Your instructions: Write out all of the entries exactly, please.
Record excerpts section start
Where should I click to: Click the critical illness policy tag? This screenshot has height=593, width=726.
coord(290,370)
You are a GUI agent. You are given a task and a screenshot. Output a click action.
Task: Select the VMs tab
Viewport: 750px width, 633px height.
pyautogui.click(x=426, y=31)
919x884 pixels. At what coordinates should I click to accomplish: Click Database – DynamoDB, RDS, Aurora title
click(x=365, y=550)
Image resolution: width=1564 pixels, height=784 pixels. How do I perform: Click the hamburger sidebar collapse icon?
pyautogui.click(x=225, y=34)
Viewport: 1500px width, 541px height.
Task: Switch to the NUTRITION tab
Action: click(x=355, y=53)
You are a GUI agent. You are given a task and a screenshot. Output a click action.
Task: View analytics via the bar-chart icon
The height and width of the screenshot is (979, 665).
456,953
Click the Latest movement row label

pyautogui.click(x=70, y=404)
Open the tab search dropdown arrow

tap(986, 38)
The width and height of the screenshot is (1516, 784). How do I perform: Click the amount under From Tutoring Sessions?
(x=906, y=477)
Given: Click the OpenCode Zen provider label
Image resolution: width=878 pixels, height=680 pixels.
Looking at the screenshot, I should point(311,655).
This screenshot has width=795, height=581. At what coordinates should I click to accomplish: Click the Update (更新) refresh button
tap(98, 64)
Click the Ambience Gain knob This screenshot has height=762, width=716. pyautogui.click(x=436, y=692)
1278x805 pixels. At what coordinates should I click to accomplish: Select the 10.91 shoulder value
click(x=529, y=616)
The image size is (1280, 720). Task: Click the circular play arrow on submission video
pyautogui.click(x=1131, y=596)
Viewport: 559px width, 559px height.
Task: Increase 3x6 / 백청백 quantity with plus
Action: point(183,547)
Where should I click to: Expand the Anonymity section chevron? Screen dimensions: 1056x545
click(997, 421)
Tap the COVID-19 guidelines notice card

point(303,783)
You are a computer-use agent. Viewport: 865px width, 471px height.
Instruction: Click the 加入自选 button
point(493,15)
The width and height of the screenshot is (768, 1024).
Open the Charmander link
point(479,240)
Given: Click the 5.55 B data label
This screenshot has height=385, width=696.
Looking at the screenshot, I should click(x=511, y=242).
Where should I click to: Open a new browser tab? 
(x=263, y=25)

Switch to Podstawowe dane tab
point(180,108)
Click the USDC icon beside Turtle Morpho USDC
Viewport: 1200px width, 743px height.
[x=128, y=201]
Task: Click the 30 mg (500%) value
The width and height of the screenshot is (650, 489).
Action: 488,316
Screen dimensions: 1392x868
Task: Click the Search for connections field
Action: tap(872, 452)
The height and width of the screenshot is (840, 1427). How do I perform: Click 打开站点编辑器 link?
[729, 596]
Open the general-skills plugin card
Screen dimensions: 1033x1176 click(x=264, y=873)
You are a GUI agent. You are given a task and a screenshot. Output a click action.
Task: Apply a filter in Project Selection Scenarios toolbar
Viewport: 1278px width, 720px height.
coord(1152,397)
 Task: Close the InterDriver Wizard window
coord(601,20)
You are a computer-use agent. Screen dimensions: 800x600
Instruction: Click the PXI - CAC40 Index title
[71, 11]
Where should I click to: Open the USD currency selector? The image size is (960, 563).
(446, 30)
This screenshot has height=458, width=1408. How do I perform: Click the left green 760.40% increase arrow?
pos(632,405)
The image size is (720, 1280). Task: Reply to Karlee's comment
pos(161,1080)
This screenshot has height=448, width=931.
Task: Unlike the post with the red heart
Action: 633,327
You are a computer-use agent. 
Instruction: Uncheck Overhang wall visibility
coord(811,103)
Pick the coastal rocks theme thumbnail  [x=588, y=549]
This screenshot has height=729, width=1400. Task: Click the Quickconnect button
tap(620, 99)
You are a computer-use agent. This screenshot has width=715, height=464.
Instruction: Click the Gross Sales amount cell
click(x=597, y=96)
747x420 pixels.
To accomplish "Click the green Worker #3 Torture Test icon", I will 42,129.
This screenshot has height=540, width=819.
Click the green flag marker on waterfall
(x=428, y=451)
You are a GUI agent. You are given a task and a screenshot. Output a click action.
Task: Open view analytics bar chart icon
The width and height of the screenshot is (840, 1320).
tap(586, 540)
Record excerpts section end
Response to this exercise:
Where should I click to: Click the critical illness policy tag? This screenshot has height=593, width=726.
coord(290,370)
You are a GUI agent. You are given a task and a screenshot. Output a click action.
Task: Select the VMs tab
Viewport: 750px width, 633px height.
pyautogui.click(x=426, y=31)
919x884 pixels. At what coordinates should I click to accomplish: Click Database – DynamoDB, RDS, Aurora title
click(x=365, y=550)
Image resolution: width=1564 pixels, height=784 pixels. How do I perform: Click the hamburger sidebar collapse icon?
pyautogui.click(x=225, y=34)
Viewport: 1500px width, 541px height.
Task: Switch to the NUTRITION tab
Action: click(x=355, y=53)
You are a GUI agent. You are given a task and a screenshot. Output a click action.
Task: View analytics via the bar-chart icon
The height and width of the screenshot is (979, 665).
456,953
Click the Latest movement row label

pyautogui.click(x=70, y=404)
Open the tab search dropdown arrow

tap(986, 38)
The width and height of the screenshot is (1516, 784). How do I perform: Click the amount under From Tutoring Sessions?
(x=906, y=477)
Given: Click the OpenCode Zen provider label
Image resolution: width=878 pixels, height=680 pixels.
Looking at the screenshot, I should point(311,655).
This screenshot has width=795, height=581. At what coordinates should I click to accomplish: Click the Update (更新) refresh button
tap(98, 64)
Click the Ambience Gain knob This screenshot has height=762, width=716. pyautogui.click(x=436, y=692)
1278x805 pixels. At what coordinates should I click to accomplish: Select the 10.91 shoulder value
click(x=529, y=616)
The image size is (1280, 720). Task: Click the circular play arrow on submission video
pyautogui.click(x=1131, y=596)
Viewport: 559px width, 559px height.
Task: Increase 3x6 / 백청백 quantity with plus
Action: point(183,547)
Where should I click to: Expand the Anonymity section chevron? Screen dimensions: 1056x545
click(997, 421)
Tap the COVID-19 guidelines notice card

point(303,783)
You are a computer-use agent. Viewport: 865px width, 471px height.
Instruction: Click the 加入自选 button
point(493,15)
The width and height of the screenshot is (768, 1024).
Open the Charmander link
point(479,240)
Given: Click the 5.55 B data label
This screenshot has height=385, width=696.
Looking at the screenshot, I should click(x=511, y=242).
Where should I click to: Open a new browser tab? 
(x=263, y=25)

Switch to Podstawowe dane tab
point(180,108)
Click the USDC icon beside Turtle Morpho USDC
Viewport: 1200px width, 743px height.
[x=128, y=201]
Task: Click the 30 mg (500%) value
The width and height of the screenshot is (650, 489).
Action: 488,316
Screen dimensions: 1392x868
Task: Click the Search for connections field
Action: tap(872, 452)
The height and width of the screenshot is (840, 1427). How do I perform: Click 打开站点编辑器 link?
[729, 596]
Open the general-skills plugin card
Screen dimensions: 1033x1176 click(x=264, y=873)
You are a GUI agent. You are given a task and a screenshot. Output a click action.
Task: Apply a filter in Project Selection Scenarios toolbar
Viewport: 1278px width, 720px height.
coord(1152,397)
 Task: Close the InterDriver Wizard window
coord(601,20)
You are a computer-use agent. Screen dimensions: 800x600
Instruction: Click the PXI - CAC40 Index title
[71, 11]
Where should I click to: Open the USD currency selector? The image size is (960, 563).
(446, 30)
This screenshot has height=458, width=1408. How do I perform: Click the left green 760.40% increase arrow?
pos(632,405)
The image size is (720, 1280). Task: Reply to Karlee's comment
pos(161,1080)
This screenshot has height=448, width=931.
Task: Unlike the post with the red heart
Action: 633,327
You are a computer-use agent. 
Instruction: Uncheck Overhang wall visibility
coord(811,103)
Pick the coastal rocks theme thumbnail  [x=588, y=549]
This screenshot has height=729, width=1400. Task: Click the Quickconnect button
tap(620, 99)
You are a computer-use agent. This screenshot has width=715, height=464.
Instruction: Click the Gross Sales amount cell
click(x=597, y=96)
747x420 pixels.
To accomplish "Click the green Worker #3 Torture Test icon", I will 42,129.
This screenshot has height=540, width=819.
Click the green flag marker on waterfall
(x=428, y=451)
You are a GUI agent. You are given a task and a screenshot. Output a click action.
Task: Open view analytics bar chart icon
The width and height of the screenshot is (840, 1320).
tap(586, 540)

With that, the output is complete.